History is replete with moments defining the course of civilization where spatial intelligence played a central role. In ancient Greece, Eratosthenes transformed shadows into geometry—measuring a 7-degree angle in Alexandria at the moment the sun was directly overhead in Syene—thereby calculating the Earth's circumference. Hargreaves' "Spinning Jenny" revolutionized textile manufacturing through a spatial insight: arranging multiple spindles side-by-side in a frame allowed one worker to spin multiple threads simultaneously, increasing efficiency eightfold. Watson and Crick discovered the structure of DNA by manually building three-dimensional molecular models, constantly fiddling with metal plates and wires, eventually "piecing together" the spatial arrangement of base pairs. In each case, when scientists and inventors needed to manipulate objects, visualize structures, and reason about physical space, spatial intelligence drove the progress of civilization—and none of this could be captured solely in words.

Spatial intelligence is the scaffolding upon which our cognition is built. It operates whether we are passively observing or actively creating.

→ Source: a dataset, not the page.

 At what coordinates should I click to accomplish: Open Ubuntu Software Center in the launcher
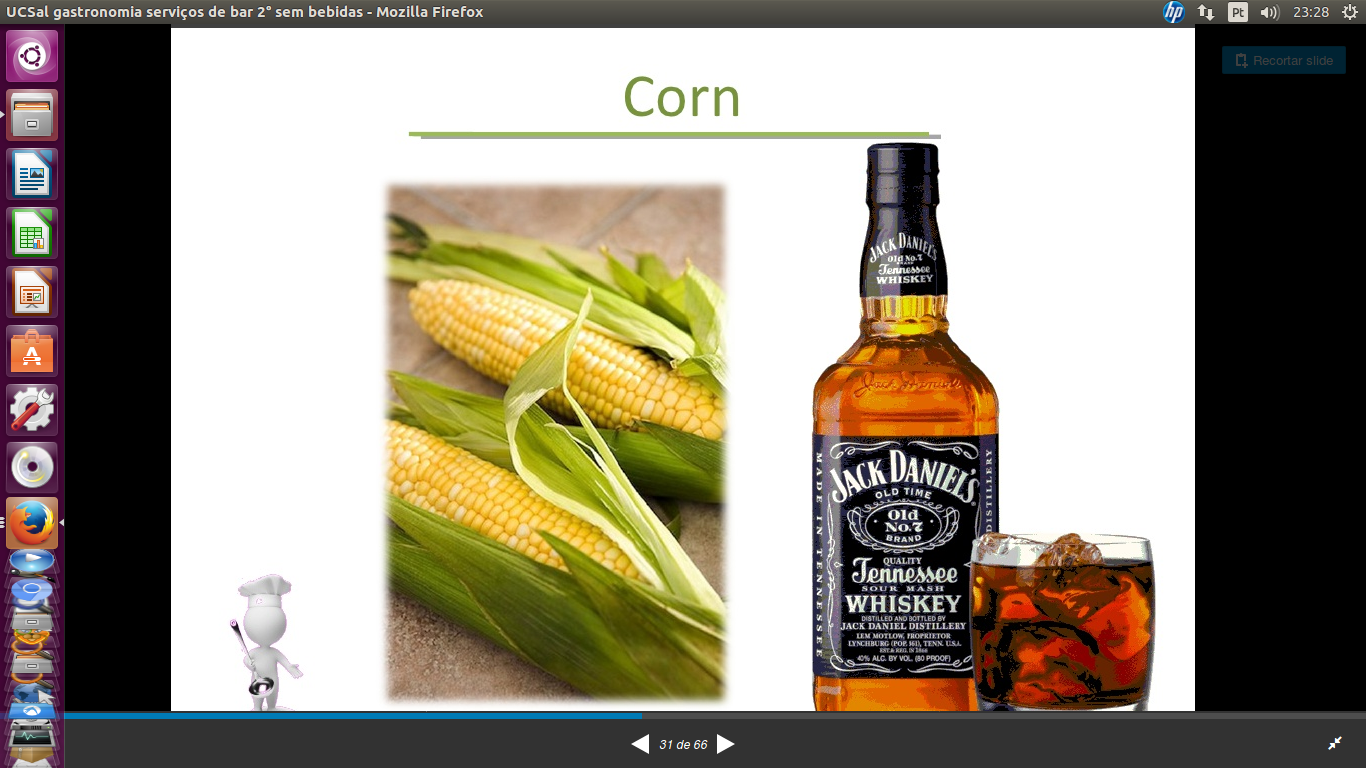32,351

It drives our reasoning and planning, even for the most abstract topics. It is crucial to how we interact—verbally or physically, with peers or with the environment itself. While most of us don't uncover new truths like Eratosthenes every day, we generally think in the same way—understanding a complex world through sensory perception, then using an intuitive understanding to grasp how it functions physically and spatially.

Unfortunately, today's AI does not think this way.

The past few years have indeed seen tremendous progress. Multimodal Large Language Models (MLLMs), trained on vast amounts of multimedia data in addition to text, have introduced some basic spatial awareness. Today's AI can analyze images, answer related questions, and generate hyper-realistic images and short videos. Through breakthroughs in sensors and haptic technologies, our most advanced robots are also beginning to manipulate objects and tools in highly constrained environments.

However, the frank reality is that AI's spatial capabilities are still far from human-level, and their limitations quickly become apparent. In tasks such as estimating distance, direction, and size, or performing "mental rotation" by regenerating objects from new angles, the performance of the most advanced MLLMs rarely exceeds random guessing. They cannot navigate mazes, identify shortcuts, or predict basic physical phenomena. AI-generated videos—while nascent and indeed cool—often lose coherence after a few seconds.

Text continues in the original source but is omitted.